Increased public particiaption in the federal government has brought about an enormous expansion of toll-free telephone service to government agencies. These "800" lines allow the public to make long-distance calls at government expense to get specific information from agencies.

The installation of such phone lines has happened so fast among various government agencies that the General Services Administration, which manages federal telecommunications, lost track of what was going on, not to mention losing control of it.

It wasn't controversial when the Veterans Administration, for example, set up free service for those who wanted to determine their benefit status or the availbility of medical treatment, or even when the Internal Revenue Service provided free phone advice to taxpayers as April 15 approached.

But it was a bit embarrassing, one official said, when the General Services Administration couldn't say exactly how many lines existed or who has them. In July 1979, for example, General Services Administration took a guess that there were up to 1,000 lines in operation at a cost of more than $11 million a year.

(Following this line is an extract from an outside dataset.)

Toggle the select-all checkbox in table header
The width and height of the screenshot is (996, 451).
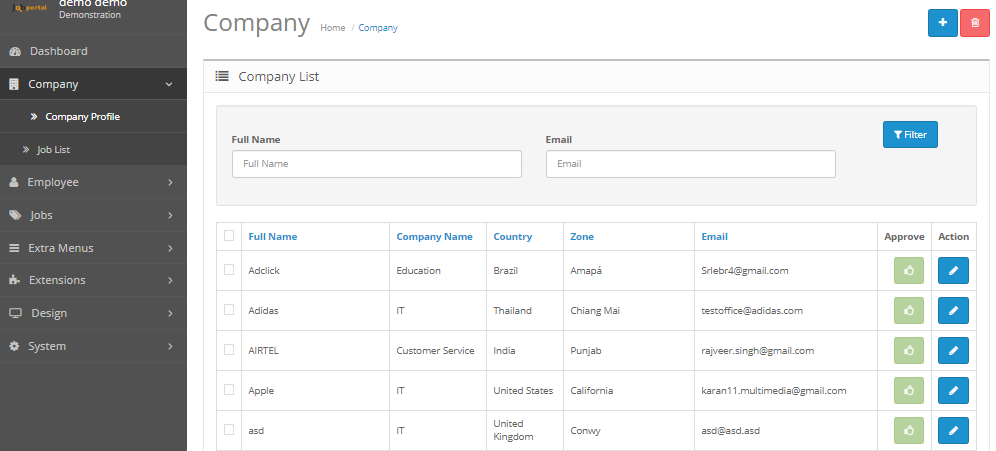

But Congress really got into the act a year ago when some constituents complained that lines put in by what was then the Department of Health, Education and Welfare seemed to be soliciting the public to request new government assistance programs rather than just finding out about what was already there.

The General Services Administration has put together some new rules to remedy that, according to a notice in the Jan. 26 Federal Register (page 7983).

Intercity toll-free telephone service will now have to be justified to the General Services Administration, which must be provided a description of the service, the program to be served, type of service, the proposed usage, estimated monthly cost and numbers of circuits. In addition, there will be a review each year of lines in use to determine the need for continuing the service at that level.